А получилось, как мне кажется, какое-то потерянное время. Хотя на самом деле оно, может, и не было потеряно. Потому что в этой забубенной хаотической жизни возникало такое, я бы сказал, спонтанное сопротивление: «Да катитесь вы все к чертовой матери! Ничего я не боюсь!» И это давало какое-то определенное мужество. Но на самом деле я бы предпочел более цивилизованное время.

— Это было как ощущение пустоты перед прыжком? Потом пришло ваше время, вы оказались на гребне волны?

— Да, начиная с пятьдесят пятого года было очень резкое изменение. Я к этому времени оказался уже в Питере. А начинал студенческие годы в Казани, где меня, к счастью, выгнали из института.

— Тоже медицинского?

— Медицинского. Это опять мне подсказала мать и ее муж, доктор Вальтер. Они сказали: «В литературный тебя не возьмут, в университет тоже не примут, иди-ка в медицинский — в лагере врачи лучше выживают». А выгнали за анкету. Я соврал в анкете, не указал, что родители — заключенные. Там, правда, и не было такого вопроса. Но когда они это узнали, то стали готовить меня на посадку. С пятьдесят первого года я был уже в разработке. Я читал в архиве Татарстана кэгэбешное дело матери и нашел там справку о себе. Они запросили «дело Евгении Гинзбург» из Магаданского отделения в Казанское «в связи с началом разработки дела ее сына, студента первого курса Василия Аксенова».

— Как же вам удалось тогда избежать тюрьмы?

— Сталин сдох, и на этом все прекратилось. Но как запоздалый рикошет, меня изгнали из института. Уже после смерти Сталина. Я довольно быстро восстановился. Поехал в Москву в министерство. Помню, как там какой-то пожилой чиновник посмотрел на меня всепонимающим взглядом и сказал: «Странно, что ваши товарищи предпринимают немного запоздалые действия». Меня восстановили, я вернулся в Казань и пошел на прием к ректору института. Был такой доцент Вясилев. Он говорит: «Вы что тут делаете? Вы же отчислены». Я говорю: «Дело в том, что я сейчас только из министерства. Там считают, что вы какие-то запоздалые действия предпринимаете». Он вдруг как заорет: «Мальчишка! Убирайся вон отсюда! Пошел вон!»

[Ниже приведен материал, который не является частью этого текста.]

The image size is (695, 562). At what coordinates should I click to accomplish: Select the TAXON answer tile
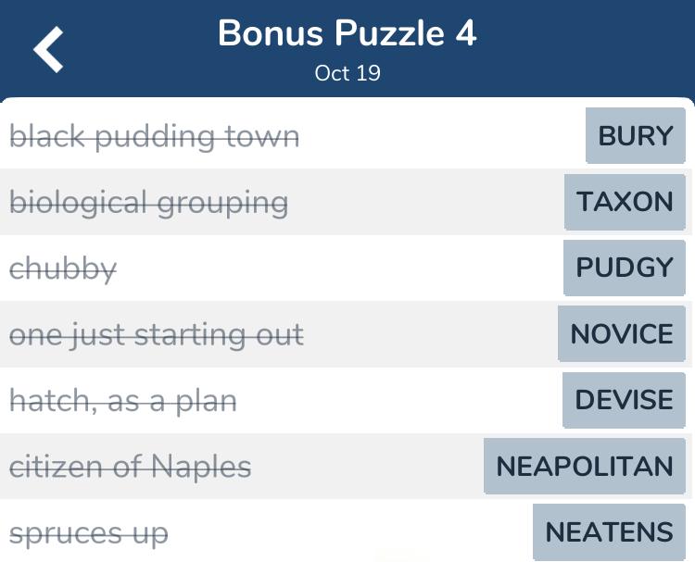[625, 202]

Я ушел. Прекрасно помню, как очень сильно хлопнул дверью. И вдруг меня восстановили. Видимо, он позвонил в Москву, и ему сказали: «Давайте, давайте, восстанавливайте». И я сразу подал заявление о переводе в Ленинградский первый мед. Там моя тетка жила, мамина сестра, и я был под ее присмотром.

— И это как раз совпало с новой жизнью?

— Это совпало с «оттепелью». Ленинград, литературные молодежные клубы, какие-то настроения в воздухе, ощущение Европы. Помню, осенью пятьдесят пятого года я шел по набережной Невы. Была такая высокая вода, начиналось небольшое наводнение. И вдруг я вижу, что на Неве стоит немыслимо огромный авианосец под британским флагом. У нас таких кораблей даже не было. И рядом четыре эсминца. Британская эскадра пришла с визитом доброй воли. После сталинизма это казалось чем-то невероятным. Вижу, гребут английские моряки к набережной. Выходят гулять, девки на берегу визжат. И весь город вдруг покрылся английскими моряками. Сукно, загорелые британские морды, лощеные офицеры у гостиницы «Астория». И вот в этот момент я понял, что времена изменились кардинально. Тогда все, видно, это поняли.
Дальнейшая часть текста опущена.